Religion
- Affiliation: Hinduism
- District: Kollam
- Deity: Durga (The idol is that of a serene form) and Kali (with equal importance) along with Ganapathy, Dharma Sastha, Brahma Rakshas, Nagadevar
- Festival: Thalappoli
- Governing body: Travancore Devaswom Board, Kerala

Location
- Location: Chavara Thekkumbhagom
- State: Kerala
- Country: India
- Interactive map of Panakkattodil Devi Temple
- Coordinates: 8°57′13.2″N 76°33′36.0″E﻿ / ﻿8.953667°N 76.560000°E

Architecture
- Type: Traditional Kerala style
- Completed: Not known (Before 1000 years)

Specifications
- Temple: One
- Elevation: 37.75 m (124 ft)

= Panakkattodil Devi Temple =

Hindu temple in Kerala, India

Panakkattodil Devi Temple (പനയ്ക്കറ്റോടില്‍ ദേവീ ക്ഷേത്രം) is a Hindu temple in Chavara Thekkumbhagom village in Kollam district of the Indian state of Kerala. Primary deity of this temple is Durga. The temple is managed by the Travancore Devaswom Board, Kerala. The Thalappoli in 'Meda Bharani' and the annual festival during the months of April and May are popular.

==History==
Panakkattodil devi temple is an ancient and famous Hindu devi temple in South Kerala, located in Chavara Thekkumbhagom in Kollam District. There is no historical evidence available for the origin of this temple. But believe it as 1000 years old. Once a rover Brahmin youngster reached at Chavara Thekkumbhagom. He met a skilled carpenter called 'Koyippurathu Nambeesan Aasari'. They planned to build a temple in Chavara Thekkumbhagom. Nambeesan Aasari built base structure of the temple, then the Brahmin youngster evoke 'Bhadrakali' to this temple and adored. After that various parts of the temples had built and numerous devotees reach to the temple. Temple built in Valayaappallil Family' property. According to some records, temple build under the supervision of 'Manjippuzha Thamburan'. In 1946 (Malayalam Era or Kollavarsham 1121) temple undertaken by Travancore Government.

==Location and transport==
Panakkattodil Devi temple is located with the geographic coordinates of at an altitude of about 37.75 m above the mean sea level.

=== Air ===
Trivandrum International airport (92 km) is the nearest airport.

=== Rail ===
Nearest and main railway station is Kollam railway station (18 km).
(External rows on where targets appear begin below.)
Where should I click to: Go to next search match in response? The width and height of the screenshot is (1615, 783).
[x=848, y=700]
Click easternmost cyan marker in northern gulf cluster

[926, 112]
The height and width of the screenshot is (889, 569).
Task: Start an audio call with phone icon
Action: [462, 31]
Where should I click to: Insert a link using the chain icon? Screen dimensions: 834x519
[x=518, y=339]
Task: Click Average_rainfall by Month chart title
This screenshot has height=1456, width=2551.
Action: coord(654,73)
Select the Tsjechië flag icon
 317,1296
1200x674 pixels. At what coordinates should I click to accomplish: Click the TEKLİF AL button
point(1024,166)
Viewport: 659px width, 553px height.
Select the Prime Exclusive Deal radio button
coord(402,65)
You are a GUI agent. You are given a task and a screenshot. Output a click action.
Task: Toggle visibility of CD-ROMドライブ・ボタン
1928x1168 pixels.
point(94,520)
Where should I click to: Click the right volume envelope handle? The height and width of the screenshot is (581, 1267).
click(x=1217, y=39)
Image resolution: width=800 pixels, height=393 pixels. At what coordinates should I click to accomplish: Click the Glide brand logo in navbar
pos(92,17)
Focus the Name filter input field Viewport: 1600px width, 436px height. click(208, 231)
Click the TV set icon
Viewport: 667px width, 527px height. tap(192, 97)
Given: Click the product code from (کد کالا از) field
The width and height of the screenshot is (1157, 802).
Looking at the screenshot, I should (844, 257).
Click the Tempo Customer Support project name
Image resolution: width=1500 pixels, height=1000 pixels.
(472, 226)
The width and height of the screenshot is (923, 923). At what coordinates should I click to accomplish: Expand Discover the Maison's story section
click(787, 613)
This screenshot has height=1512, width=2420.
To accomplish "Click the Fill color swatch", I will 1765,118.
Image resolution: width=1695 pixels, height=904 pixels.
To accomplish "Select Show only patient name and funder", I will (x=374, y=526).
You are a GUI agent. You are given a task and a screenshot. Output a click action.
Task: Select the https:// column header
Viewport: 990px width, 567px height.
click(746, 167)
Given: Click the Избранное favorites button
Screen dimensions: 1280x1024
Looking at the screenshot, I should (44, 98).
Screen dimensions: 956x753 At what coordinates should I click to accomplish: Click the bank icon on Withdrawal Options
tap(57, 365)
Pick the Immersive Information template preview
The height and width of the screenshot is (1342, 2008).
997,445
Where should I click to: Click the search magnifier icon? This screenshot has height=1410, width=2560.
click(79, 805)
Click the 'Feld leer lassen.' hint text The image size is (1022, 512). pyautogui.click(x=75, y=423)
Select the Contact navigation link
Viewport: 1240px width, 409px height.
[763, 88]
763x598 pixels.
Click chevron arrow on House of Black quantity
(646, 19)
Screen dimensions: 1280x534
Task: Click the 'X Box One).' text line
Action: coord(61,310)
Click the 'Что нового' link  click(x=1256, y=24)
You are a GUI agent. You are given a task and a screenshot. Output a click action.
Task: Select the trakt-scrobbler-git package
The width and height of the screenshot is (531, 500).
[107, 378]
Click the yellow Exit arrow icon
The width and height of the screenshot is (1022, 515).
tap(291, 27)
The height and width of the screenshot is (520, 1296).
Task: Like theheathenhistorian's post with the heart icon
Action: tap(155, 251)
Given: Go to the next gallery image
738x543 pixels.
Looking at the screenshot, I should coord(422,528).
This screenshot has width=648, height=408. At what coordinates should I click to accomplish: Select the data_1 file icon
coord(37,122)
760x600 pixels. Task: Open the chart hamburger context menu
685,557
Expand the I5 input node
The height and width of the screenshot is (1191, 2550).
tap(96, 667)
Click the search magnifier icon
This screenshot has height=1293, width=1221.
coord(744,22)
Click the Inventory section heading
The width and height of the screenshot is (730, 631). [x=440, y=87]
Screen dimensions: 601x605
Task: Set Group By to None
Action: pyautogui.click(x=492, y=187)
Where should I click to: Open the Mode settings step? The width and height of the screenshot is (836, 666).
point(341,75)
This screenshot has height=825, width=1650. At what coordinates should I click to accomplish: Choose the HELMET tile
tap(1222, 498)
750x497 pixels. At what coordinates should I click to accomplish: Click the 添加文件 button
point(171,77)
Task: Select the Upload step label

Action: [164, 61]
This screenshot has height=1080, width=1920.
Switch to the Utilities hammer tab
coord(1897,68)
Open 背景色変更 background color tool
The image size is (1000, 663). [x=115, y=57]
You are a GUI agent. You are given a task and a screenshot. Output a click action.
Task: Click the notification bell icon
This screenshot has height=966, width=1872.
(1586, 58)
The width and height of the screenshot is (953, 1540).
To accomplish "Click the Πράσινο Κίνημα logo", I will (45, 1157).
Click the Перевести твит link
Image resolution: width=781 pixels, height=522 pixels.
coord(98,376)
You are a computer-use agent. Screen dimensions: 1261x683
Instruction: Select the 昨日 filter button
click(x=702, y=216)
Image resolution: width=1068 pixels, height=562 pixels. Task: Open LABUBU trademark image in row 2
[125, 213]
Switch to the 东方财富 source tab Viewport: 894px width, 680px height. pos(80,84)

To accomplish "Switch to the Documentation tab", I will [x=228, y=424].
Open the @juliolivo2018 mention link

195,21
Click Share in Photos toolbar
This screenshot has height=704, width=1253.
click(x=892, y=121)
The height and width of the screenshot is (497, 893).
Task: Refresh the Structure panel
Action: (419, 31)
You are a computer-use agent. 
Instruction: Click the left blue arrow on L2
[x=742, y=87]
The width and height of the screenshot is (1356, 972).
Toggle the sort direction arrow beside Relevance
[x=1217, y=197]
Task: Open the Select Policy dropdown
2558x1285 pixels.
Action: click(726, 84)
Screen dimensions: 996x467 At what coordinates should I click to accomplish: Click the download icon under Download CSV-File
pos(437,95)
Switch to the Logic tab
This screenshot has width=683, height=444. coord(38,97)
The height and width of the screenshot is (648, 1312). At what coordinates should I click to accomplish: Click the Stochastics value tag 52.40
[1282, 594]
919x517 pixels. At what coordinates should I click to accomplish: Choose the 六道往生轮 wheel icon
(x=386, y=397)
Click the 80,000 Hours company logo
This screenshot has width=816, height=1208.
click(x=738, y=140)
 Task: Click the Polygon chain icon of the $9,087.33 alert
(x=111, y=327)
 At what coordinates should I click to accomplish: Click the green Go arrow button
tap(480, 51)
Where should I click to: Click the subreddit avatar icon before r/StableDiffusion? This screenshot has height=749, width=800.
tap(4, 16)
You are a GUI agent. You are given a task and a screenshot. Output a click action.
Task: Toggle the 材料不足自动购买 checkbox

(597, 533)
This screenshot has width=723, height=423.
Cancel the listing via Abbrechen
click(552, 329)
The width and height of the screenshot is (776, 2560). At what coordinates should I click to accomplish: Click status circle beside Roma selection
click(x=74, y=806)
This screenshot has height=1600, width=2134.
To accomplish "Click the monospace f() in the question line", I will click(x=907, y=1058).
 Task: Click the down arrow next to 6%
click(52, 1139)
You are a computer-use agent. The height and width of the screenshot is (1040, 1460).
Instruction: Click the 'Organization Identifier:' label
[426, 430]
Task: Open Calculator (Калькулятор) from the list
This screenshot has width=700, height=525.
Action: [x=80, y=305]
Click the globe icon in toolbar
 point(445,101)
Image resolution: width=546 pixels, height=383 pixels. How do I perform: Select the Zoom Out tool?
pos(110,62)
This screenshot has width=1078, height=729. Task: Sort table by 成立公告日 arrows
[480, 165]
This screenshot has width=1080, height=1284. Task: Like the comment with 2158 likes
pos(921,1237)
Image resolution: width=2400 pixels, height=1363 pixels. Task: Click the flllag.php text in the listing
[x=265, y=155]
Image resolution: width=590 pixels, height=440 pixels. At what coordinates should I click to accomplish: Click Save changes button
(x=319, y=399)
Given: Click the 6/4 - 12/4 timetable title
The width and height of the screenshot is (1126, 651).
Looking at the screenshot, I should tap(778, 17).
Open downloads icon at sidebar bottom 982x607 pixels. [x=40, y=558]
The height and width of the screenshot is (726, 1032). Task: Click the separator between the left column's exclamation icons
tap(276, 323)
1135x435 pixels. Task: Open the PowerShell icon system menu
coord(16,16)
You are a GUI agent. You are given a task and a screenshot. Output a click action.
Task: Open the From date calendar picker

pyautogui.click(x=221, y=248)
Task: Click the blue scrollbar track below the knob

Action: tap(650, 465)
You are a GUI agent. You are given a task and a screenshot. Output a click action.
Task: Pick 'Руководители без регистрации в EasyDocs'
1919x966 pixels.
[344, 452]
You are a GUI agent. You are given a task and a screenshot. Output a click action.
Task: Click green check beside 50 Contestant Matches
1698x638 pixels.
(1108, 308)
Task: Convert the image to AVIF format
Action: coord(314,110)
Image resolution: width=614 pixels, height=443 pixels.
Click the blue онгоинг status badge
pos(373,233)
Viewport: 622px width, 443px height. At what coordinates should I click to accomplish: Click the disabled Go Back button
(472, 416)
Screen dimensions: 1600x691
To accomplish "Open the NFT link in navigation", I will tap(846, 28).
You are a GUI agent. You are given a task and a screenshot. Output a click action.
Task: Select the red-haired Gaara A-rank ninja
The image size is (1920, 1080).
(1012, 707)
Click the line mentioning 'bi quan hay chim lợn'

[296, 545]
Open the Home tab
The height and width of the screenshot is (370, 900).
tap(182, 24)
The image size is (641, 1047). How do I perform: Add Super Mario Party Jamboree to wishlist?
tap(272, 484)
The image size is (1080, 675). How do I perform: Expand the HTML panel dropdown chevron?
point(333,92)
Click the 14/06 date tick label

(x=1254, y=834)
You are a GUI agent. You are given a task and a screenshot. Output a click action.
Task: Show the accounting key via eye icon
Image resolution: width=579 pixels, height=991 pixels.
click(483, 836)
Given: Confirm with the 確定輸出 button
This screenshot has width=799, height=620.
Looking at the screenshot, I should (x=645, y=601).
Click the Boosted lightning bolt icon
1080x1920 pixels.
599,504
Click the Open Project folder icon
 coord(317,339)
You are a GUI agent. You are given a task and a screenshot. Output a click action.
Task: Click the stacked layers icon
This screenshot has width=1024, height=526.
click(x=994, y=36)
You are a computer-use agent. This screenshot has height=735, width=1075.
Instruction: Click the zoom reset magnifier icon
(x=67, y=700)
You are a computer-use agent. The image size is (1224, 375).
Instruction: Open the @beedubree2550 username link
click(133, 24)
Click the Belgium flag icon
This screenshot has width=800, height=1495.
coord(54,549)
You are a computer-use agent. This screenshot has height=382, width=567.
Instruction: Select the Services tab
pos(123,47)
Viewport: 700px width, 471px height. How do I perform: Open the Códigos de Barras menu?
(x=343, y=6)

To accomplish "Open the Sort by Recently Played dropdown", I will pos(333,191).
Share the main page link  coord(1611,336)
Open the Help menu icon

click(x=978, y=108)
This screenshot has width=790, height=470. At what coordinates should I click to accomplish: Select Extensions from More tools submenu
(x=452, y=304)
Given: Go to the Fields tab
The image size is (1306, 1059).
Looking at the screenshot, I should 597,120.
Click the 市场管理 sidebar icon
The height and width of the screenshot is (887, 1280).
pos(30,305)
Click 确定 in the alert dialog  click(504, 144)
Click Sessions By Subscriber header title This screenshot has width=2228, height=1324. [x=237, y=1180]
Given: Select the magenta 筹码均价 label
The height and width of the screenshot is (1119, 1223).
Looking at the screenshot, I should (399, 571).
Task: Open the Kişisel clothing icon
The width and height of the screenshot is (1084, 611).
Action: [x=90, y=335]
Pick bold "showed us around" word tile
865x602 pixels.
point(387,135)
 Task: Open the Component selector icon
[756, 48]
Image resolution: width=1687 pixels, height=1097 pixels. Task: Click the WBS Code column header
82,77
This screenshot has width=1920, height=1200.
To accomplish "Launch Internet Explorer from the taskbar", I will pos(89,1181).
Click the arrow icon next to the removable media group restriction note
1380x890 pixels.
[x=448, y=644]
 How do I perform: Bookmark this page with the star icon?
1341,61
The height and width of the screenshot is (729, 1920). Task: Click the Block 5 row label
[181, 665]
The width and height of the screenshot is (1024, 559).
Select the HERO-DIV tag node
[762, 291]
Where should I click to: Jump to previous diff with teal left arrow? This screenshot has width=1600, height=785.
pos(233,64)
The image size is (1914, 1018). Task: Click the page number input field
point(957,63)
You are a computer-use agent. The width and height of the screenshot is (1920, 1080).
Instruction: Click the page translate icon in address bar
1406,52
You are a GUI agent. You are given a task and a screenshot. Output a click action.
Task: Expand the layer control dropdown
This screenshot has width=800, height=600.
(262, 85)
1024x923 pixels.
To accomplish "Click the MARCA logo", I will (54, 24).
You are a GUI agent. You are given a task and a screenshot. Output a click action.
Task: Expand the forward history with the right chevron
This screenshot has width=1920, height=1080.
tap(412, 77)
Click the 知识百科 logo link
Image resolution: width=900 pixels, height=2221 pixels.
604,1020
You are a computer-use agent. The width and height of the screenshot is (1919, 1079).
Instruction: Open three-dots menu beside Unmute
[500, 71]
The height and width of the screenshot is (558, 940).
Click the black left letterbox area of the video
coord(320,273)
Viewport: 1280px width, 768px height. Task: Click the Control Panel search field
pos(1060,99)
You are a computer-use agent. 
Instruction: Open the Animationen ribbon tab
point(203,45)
Kollam railway station is well-connected by regular trains with Thiruvananthapuram and some major places in India. Another nearby station is Karunagappally railway station (21 km).

=== Roads ===
Chavara Thekkumbhagom is well connected to other parts of Kerala through roads.
The main roads in the Panchayath meet National Highway 66 at Vettuthara Jn. in Neendakara Panchayath, Kuttivattom Junction in Karunagappally Municipality, Kottamkulangara Junction in Chavara Panchayath. There is a KSRTC bus station in the temple complex. Buses ply from the nearest bus depot in Kollam (15 km) and Karunagappally (19 km). Transport is provided by the Kerala State Road Transport Corporation and private transport bus operators from Thekkumbhagom to Karunagappally via Pavumba bridge and Karunagappally to Kollam via Thekkumbhagom and Pallikkodi-Dalavapuram bridge (Inaugurated in 2007). The first trip starts at 5.00 AM to Kayamkulam and the last trip at 9.50 PM from Karunagappally to Thekkumbhagom. Road transport is also supported by private taxis and autorickshaws.

===Water===
The State water Transport Department operates boat services from Kollam to West Kallada, Muthirapparambu, Munroe Island and Alappuzha. The main boat jetty near the temple is Pallikkodi.